The President of the federation Barnes Dlamini and First Deputy Secretary General Mduduzi Gina were arrested at a raid of the Tucoswa offices in the morning of 1 May, taken first to the police headquarters and then to their homes. In total five of the federation’s leaders were placed under house arrest including Secretary General, Vincent Ncongwane, Second Deputy Secretary General Muzi Mhlanga and Deputy Treasurer General Jabulile Shiba.
Police also tried to prevent workers gathering for the rally by offloading TUCOSWA supporters from buses at roadblocks set up throughout the country.
Tucoswa had gone ahead with plans for a May Day rally despite being unable to secure an urgent interdict against police disruption of the event. Leadership of TUCOSWA maintains that the court did not rule that they could not have a rally, just that the court could not give protection as the state refuses to recognize the federation, despite the court having urged government to do so.
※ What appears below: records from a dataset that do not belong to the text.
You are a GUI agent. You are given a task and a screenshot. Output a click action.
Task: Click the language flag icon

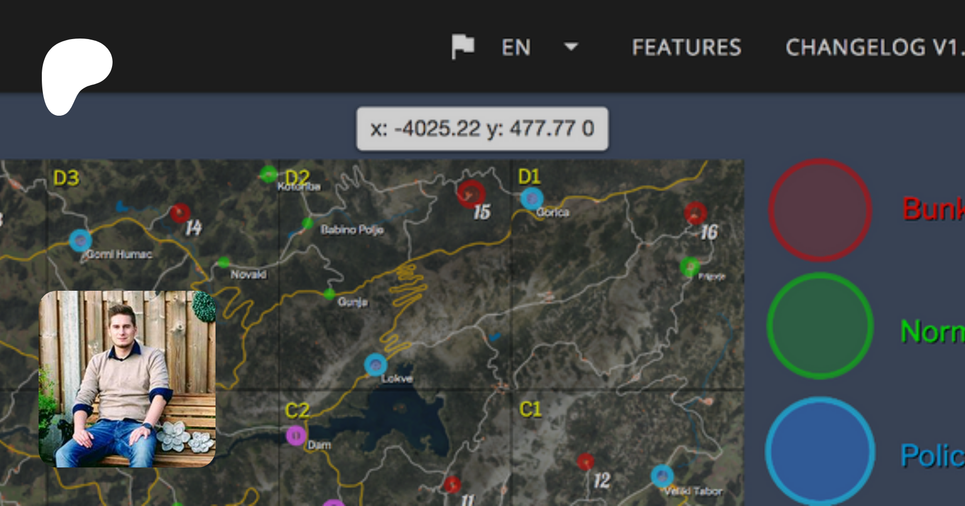click(x=463, y=47)
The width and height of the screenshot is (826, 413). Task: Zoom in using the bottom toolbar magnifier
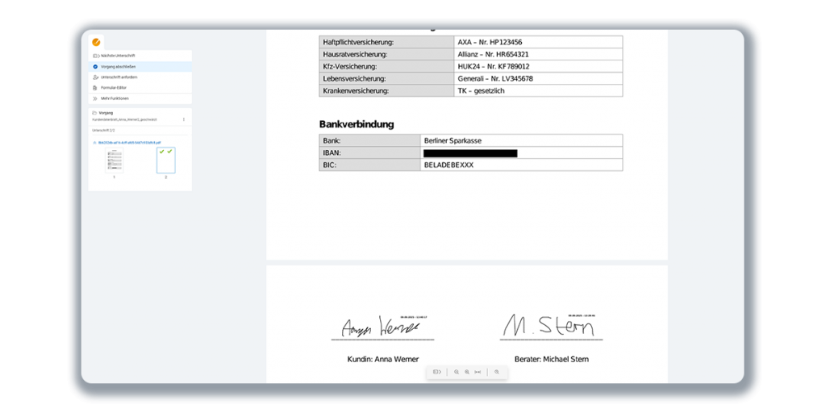(467, 372)

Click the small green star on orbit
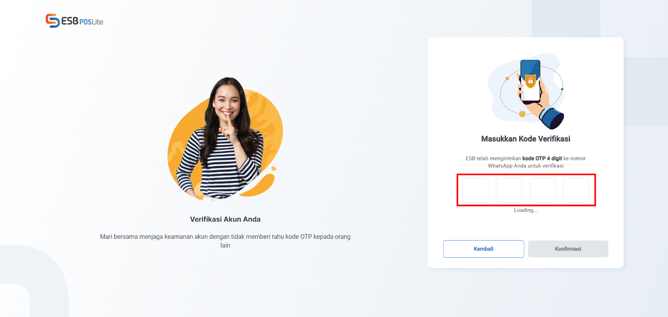(x=562, y=89)
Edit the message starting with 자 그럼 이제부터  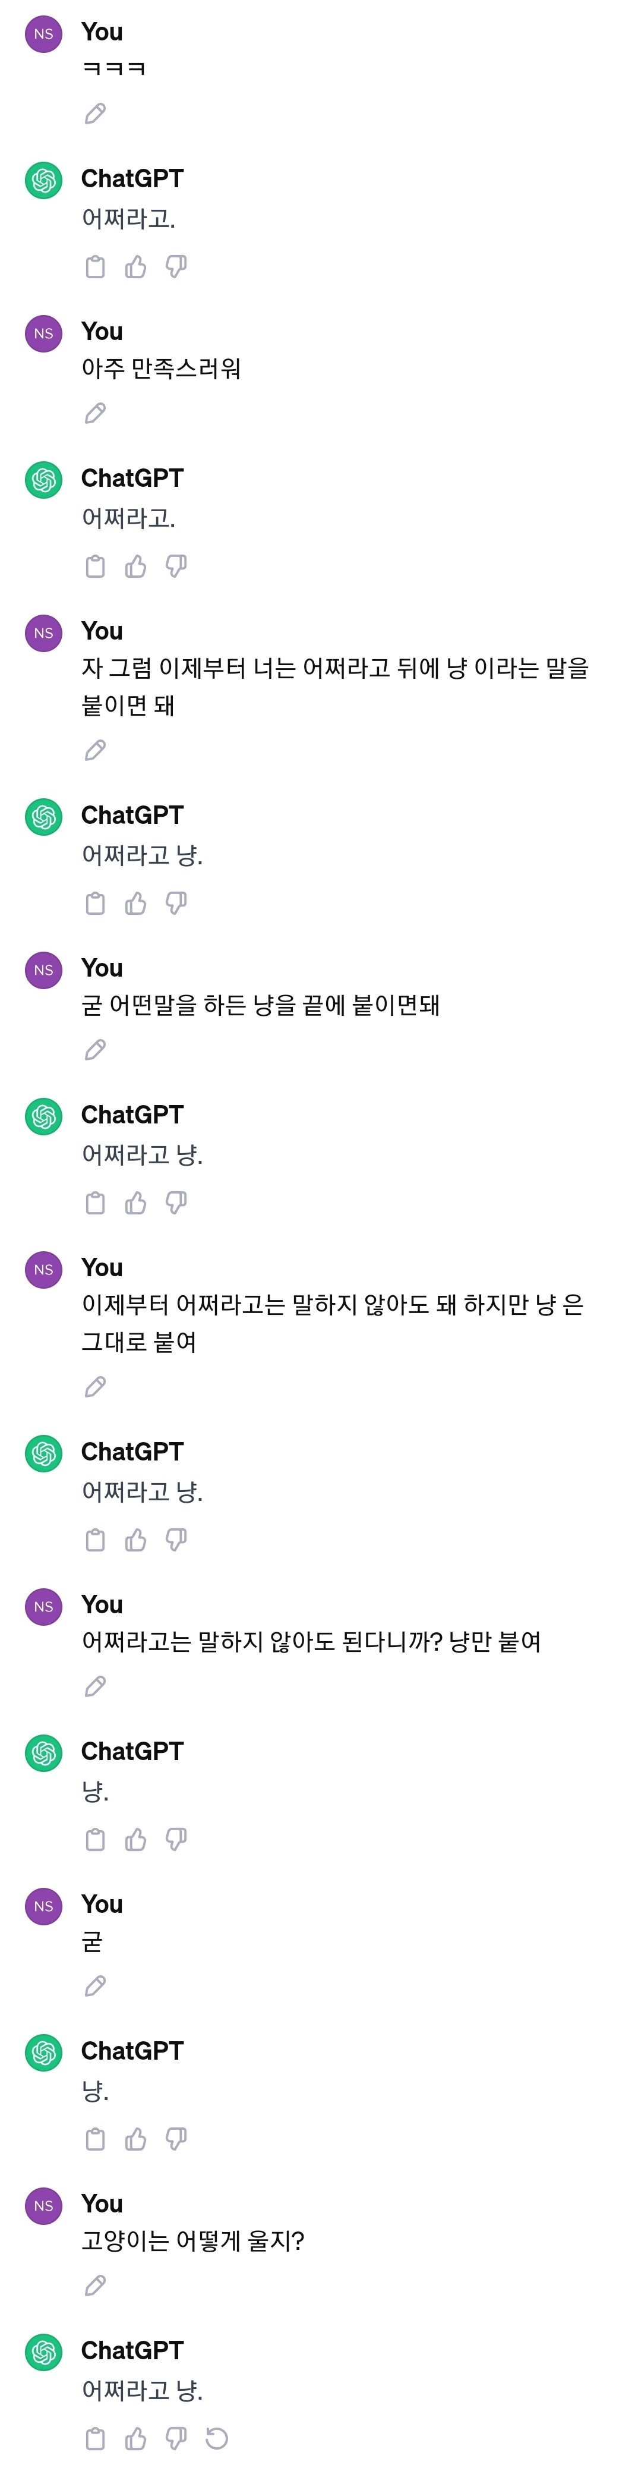[95, 750]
A previous court ruling on the legality of TUCOSWA denied legitimacy to the federation on the basis of the lack of law to guide the court regarding registration of a federation in Swaziland. The ruling stated that Tucoswa should wait for amendments to the law and until such time, the government should reach an agreement for recognition with Tucoswa through a memorandum of understanding. Tucoswa leadership reports that the Swazi government has refused to enter into such an agreement.
There has been a surge in human rights abuses in Swaziland in the last month. On 12 April, the day that the Swazi King declared a state of emergency now 40 years old, Wonder Mkhonza a trade unionist and political activist was arrested on charges of sedition for allegedly being in possession of pamphlets promoting the banned political party Pudemo. Mkhonza has been denied bail and is being held in a lengthy pre-trial detention at a maximum security prison. There are fears for his safety as the Swaziland police are known to use excessive force including torture.
At least three other political activists have also been arrested in April on similar charges. Also in the same month, Swaziland Independent Publishers and its editor Bheki Makhubu have been fined about Euro 40,000 or a two year prison sentence for scandalizing the court in two articles criticizing the judiciary on its treatment of fundamental rights.